* [Selected excerpt]:

=== Begin Enclosure ===

HYBRID EVENT: You can participate in person at London, UK or Virtually from your home or work.
ICC 2019

Luigi Marongiu

Luigi Marongiu, Speaker at Cancer Congress
University of Heidelberg, Germany
Title : Massively parallel sequencing datasets for benchmarking virus integration tools


Virus integration is increasingly indicated in the public domain as a major risk factor in carcinogenesis. Massively parallel sequencing (MPS) has become one of the most popular tools for the identification of viral genomes in human samples and several tools have been designed to detect viral integrants using MPS data. However, there is a lack of datasets containing well defined virus integrants that can be used to test the sensitivity and specificity of such tools. I developed a group of fastq files collectively called ‘SImulated Sequences Mimicking Integration’ (SISMI) in order to benchmark bioinformatics tools designed to identify viral integration from MPS data. The SISMI files were conceived to simulate MPS analysis of human genomes containing viral integrants at exact loci and assess the accuracy of the tools. The SISMI files were constructed as follows. The human genome build GRCh38.92 was used as a base upon which selected viral sequences were placed at well defined positions following integration events reported in the literature. Background genetic variation was introduced simulating random single nucleotide mutations with EMBOSS’ mbase as well as larger structural variants. The resulting files were converted to fastq format using ART, overall simulating an Illumina HiSeq MPS analysis. The SISMI fastq files were aligned to the human reference genome with BWA MEM, deduplication was obtained with SAMBAMBA and the mapping was visualized with Integrated Genome Viewer. Analysis of structural genomic variation was done with Delly. The SISMI files were designed at different levels of complexity. The first level (SISMI0) included a single viral integration in the sequence of the human mitochondrion; this level was intended to provide a toy set for building bioinformatics pipelines and had a read cover of 30×. The second level (SISMI1) was obtained by inserting several viral sequences on chromosome 21, and was envisioned to obtain pilot data on well-defined pipelines. The insertions were intended to mimic some events hard to define using MPS analysis, such as inversions and repetitions, and had a read coverage of 100×. The third level (SISMI2) was obtained by spreading the SISMI1’s insertions on different human chromosomes. This level mimicked a complete human genome experiment and was split into two sub-sets: normal (without viral insertions) and abnormal (with viral insertions) ones, both with a read coverage of 100×.

=== End Enclosure ===

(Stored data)
=== Begin Enclosure ===

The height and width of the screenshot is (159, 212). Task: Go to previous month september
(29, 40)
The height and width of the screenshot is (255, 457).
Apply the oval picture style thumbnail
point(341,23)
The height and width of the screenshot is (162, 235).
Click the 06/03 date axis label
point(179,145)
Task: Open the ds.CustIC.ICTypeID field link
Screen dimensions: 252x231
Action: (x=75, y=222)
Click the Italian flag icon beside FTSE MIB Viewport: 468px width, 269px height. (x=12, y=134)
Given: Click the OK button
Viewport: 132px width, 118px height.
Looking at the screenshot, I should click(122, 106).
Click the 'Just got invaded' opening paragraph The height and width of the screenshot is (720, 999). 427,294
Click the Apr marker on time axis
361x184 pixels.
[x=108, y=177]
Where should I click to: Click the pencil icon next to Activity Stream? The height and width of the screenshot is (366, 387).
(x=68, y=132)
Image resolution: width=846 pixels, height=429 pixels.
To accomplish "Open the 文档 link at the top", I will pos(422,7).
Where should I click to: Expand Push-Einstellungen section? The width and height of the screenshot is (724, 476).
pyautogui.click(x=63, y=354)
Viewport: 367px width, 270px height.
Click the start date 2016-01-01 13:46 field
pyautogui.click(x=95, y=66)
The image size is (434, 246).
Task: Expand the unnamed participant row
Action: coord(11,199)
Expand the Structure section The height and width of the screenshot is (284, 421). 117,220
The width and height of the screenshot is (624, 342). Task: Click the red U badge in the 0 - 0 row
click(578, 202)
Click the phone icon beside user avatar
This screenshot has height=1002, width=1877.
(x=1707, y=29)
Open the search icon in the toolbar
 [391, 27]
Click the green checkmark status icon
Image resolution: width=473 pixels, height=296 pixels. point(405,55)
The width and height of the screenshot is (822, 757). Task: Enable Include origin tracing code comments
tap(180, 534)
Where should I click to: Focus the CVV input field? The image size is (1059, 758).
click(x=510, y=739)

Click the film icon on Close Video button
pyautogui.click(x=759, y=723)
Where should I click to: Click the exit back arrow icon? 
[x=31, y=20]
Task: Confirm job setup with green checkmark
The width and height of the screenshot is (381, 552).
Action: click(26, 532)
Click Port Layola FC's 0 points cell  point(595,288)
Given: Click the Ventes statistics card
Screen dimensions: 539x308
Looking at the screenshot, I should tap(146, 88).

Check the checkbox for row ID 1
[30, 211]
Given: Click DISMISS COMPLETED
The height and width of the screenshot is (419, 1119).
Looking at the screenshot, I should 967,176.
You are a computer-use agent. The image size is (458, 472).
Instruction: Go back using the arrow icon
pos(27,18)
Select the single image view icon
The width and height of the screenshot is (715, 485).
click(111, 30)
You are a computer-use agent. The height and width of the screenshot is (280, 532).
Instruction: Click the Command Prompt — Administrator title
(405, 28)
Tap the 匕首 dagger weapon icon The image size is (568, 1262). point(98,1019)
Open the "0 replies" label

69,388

=== End Enclosure ===

* [To do]:
**1)** According to the abstract on virus integration datasets, which tool converted the resulting files to fastq format?
**2)** Proceed with the abstract on virus integration datasets, starting after its final sentence.
The entries come from a separate source and are unrelated to the abstract on virus integration datasets.

* [Replies]:
**1)** ART was used to convert the files to fastq format.

**2)**
Luigi Marongiu obtained a PhD at the University College London on a work related to the use of the Human Papillomavirus genome as a biomarker for the identification of cervical cancer lesions. He worked at the University of Cambridge (England) on nosocomial noroviral infections and at the University of Edinburgh (Scotland) on veterinary viruses. He is currently based at the University of Heidelberg, Faculty of Medicine in Mannheim (Germany) assessing the role of viral infections in the development of cancer and metastasis. He is combining wet lab with bioinformatics analysis to develop models that could predict oncogenesis.